To explain, imagine you have the choice between an investment that is guaranteed to grow at a rate of 3 percent per year and an investment that might grow at 25 percent per year or might absolutely hit rock bottom. If you were five years from retirement, you might need to pick the former, but if you're under 25, you might want to take the risk and choose the latter.
2. Make Conservative Investments as Well
That said, you shouldn't pour all your money into completely risky investments. You should still make a few relatively safe choices. On a metaphorical level, take a few risks with some flashy race horses but don't forget to put a few slow and steady work horses in your stable as well.
3. Always Take Advantage of Employer Matching Programs
If your employer offers investment matching, always take advantage of that. A direct match offers a 100 percent return on your investment before you take any interest or fund growth into account, and as a savvy investor, you should always take advantage of that.
Even if your employer just matches half of what you invest, that represents a 50 percent return. Again, that's not something you should pass up.
4. Diversify Your Investment Strategy
To create a diversified portfolio, you need to have a range of different investments.
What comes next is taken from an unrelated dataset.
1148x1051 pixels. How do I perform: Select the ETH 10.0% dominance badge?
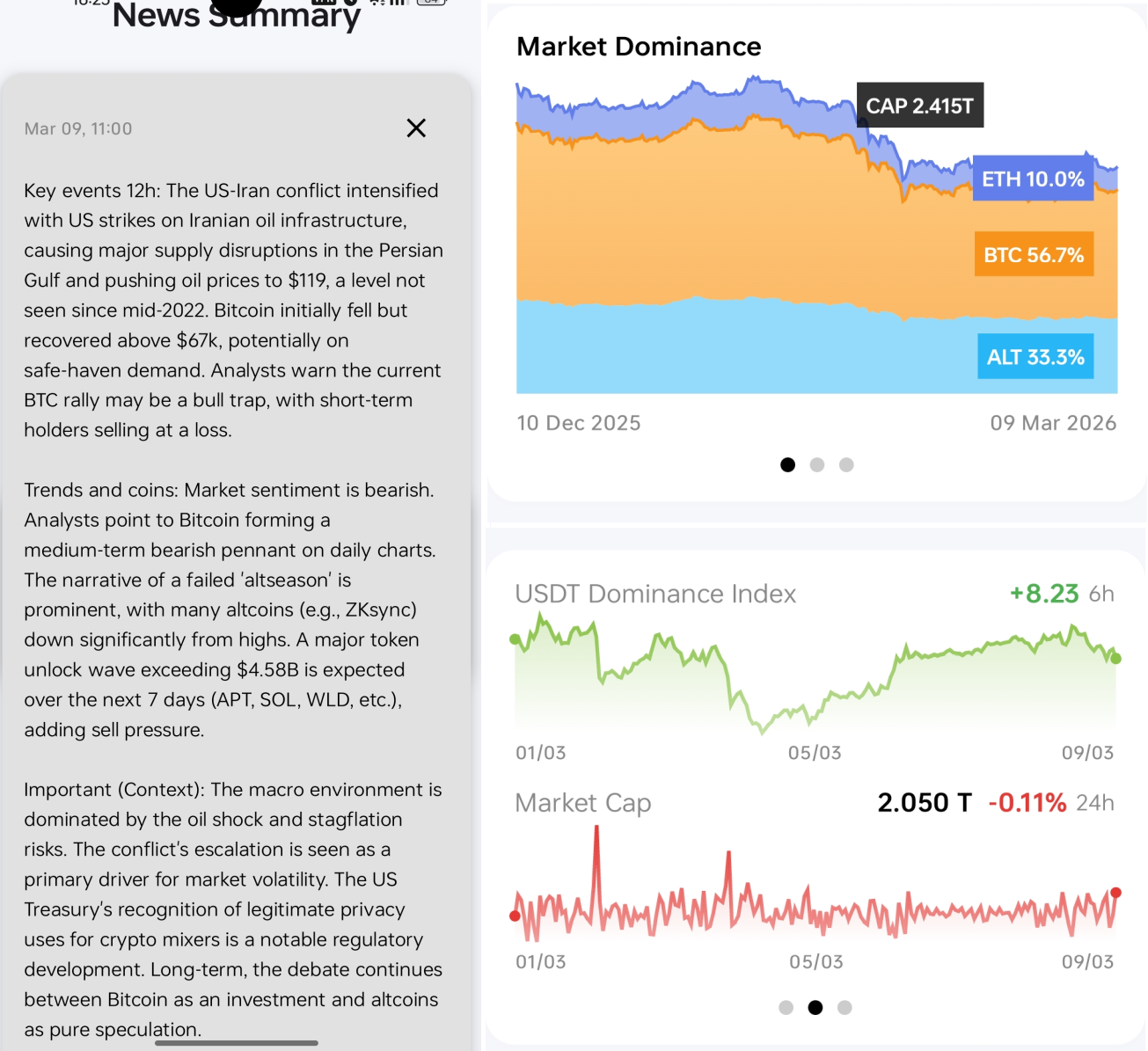pos(1034,179)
That may include a variety of different stocks and bonds or mutual funds with different risk levels, but you may want to look outside the stock market as well. For instance, consider buying some property.
Eventually, you may be able to sell the property at a gain, rent it out for income or live there yourself. Alternatively, you may want to invest in a business or something else with material value and the potential for growth.
5. Don't Do It on Your Own
Finally, don't try to handle everything on your own. Consider working with a professional who offers investment advice.